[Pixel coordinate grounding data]
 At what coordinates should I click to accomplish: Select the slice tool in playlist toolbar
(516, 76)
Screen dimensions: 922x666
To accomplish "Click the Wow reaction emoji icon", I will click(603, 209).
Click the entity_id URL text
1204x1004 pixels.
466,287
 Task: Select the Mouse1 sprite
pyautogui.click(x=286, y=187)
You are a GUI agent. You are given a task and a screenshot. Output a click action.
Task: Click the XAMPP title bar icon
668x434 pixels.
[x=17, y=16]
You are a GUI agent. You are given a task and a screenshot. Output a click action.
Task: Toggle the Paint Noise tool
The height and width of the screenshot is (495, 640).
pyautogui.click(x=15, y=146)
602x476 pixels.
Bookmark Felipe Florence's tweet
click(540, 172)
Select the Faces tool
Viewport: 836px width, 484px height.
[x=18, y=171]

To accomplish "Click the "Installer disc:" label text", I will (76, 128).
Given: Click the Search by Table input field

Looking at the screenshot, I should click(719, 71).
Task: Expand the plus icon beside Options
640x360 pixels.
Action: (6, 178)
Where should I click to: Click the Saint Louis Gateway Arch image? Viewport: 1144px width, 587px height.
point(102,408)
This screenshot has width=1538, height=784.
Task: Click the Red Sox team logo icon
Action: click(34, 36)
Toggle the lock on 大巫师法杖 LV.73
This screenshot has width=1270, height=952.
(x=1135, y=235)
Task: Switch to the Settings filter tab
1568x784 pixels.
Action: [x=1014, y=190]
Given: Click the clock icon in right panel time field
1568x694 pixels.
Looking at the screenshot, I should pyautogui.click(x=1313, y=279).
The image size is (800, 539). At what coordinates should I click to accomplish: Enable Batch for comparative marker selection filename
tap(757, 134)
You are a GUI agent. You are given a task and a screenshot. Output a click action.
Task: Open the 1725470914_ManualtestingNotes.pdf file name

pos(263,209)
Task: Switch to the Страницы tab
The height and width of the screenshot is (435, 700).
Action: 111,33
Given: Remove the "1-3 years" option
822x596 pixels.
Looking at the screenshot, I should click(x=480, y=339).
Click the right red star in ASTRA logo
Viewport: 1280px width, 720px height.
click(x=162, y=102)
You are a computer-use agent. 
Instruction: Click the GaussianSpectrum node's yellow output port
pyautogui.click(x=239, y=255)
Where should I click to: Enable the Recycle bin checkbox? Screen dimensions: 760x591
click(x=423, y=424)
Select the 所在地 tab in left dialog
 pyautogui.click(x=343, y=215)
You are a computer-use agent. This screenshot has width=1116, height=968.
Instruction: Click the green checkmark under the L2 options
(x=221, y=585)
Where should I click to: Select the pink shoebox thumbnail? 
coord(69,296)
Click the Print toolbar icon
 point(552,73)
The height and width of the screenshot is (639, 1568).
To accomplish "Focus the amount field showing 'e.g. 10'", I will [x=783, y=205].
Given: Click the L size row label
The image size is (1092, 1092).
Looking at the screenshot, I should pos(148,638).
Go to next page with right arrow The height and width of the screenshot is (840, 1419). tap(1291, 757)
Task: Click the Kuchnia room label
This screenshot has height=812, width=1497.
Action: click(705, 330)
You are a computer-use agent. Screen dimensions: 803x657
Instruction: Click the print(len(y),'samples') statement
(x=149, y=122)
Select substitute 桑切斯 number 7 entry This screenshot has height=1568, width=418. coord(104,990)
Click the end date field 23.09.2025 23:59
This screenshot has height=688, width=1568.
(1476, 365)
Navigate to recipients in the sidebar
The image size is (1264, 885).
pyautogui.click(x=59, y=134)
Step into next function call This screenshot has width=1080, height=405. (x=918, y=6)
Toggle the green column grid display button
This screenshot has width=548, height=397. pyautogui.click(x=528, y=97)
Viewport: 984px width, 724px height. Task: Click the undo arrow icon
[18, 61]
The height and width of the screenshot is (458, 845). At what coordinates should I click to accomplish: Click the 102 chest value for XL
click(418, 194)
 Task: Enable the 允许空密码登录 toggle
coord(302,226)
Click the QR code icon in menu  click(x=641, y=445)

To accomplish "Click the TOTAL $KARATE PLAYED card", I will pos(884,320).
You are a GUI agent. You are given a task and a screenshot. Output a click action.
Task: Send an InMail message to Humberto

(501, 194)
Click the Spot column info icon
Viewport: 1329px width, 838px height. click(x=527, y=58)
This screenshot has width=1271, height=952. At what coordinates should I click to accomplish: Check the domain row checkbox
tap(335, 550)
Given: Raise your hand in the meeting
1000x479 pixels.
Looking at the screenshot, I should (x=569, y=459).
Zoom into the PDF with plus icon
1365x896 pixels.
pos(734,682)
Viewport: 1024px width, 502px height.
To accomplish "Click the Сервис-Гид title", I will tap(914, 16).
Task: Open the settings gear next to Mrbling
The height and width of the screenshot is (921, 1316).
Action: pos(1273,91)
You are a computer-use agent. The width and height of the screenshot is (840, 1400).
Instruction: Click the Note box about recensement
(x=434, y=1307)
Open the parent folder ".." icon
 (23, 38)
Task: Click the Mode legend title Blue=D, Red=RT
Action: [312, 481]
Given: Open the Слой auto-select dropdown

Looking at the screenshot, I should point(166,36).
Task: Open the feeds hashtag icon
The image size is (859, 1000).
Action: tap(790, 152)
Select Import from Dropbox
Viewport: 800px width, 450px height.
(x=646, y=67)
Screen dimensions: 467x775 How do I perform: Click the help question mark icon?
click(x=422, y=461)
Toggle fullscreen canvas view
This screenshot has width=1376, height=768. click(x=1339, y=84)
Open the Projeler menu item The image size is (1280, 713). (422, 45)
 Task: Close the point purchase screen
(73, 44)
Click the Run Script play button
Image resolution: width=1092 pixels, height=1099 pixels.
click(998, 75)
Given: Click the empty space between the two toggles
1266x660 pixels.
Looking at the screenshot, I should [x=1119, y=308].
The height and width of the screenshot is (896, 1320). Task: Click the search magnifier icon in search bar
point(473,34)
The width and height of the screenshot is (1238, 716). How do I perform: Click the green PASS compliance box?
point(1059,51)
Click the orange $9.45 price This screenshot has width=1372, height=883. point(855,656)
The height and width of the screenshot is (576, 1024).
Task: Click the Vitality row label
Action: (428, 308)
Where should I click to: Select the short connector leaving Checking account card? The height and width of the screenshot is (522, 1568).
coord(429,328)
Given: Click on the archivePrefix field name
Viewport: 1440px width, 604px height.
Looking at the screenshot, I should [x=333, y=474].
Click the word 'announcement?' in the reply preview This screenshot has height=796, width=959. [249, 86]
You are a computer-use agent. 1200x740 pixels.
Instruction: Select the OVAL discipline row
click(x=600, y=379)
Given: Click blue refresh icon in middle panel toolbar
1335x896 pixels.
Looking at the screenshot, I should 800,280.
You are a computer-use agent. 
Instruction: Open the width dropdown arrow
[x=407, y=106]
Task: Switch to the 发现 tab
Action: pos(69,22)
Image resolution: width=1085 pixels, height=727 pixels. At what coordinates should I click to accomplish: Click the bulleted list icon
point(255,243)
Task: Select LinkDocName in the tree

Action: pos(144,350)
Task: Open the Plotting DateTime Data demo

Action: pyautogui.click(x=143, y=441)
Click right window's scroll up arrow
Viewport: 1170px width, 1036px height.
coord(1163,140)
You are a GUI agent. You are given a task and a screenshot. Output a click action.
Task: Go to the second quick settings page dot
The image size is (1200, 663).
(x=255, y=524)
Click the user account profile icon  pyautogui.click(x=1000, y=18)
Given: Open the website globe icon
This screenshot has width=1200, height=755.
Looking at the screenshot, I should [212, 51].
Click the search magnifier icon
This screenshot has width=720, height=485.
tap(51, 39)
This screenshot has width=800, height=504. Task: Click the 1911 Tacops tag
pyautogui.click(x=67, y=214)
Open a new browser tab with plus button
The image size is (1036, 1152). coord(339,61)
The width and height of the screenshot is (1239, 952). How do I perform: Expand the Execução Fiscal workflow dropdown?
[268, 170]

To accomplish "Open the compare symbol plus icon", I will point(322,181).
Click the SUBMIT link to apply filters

WHAT YOU SHOULD DO
Among the entries above, the line containing "Viewport: 1024px width, 502px height.", the line containing "Select Import from Dropbox", and all lines between them are to be restated word for word; nothing else belongs in the reply.

RESPONSE TO THE TASK
Viewport: 1024px width, 502px height.
To accomplish "Click the Сервис-Гид title", I will tap(914, 16).
Task: Open the settings gear next to Mrbling
The height and width of the screenshot is (921, 1316).
Action: pos(1273,91)
You are a computer-use agent. The width and height of the screenshot is (840, 1400).
Instruction: Click the Note box about recensement
(x=434, y=1307)
Open the parent folder ".." icon
 (23, 38)
Task: Click the Mode legend title Blue=D, Red=RT
Action: [312, 481]
Given: Open the Слой auto-select dropdown

Looking at the screenshot, I should point(166,36).
Task: Open the feeds hashtag icon
The image size is (859, 1000).
Action: tap(790, 152)
Select Import from Dropbox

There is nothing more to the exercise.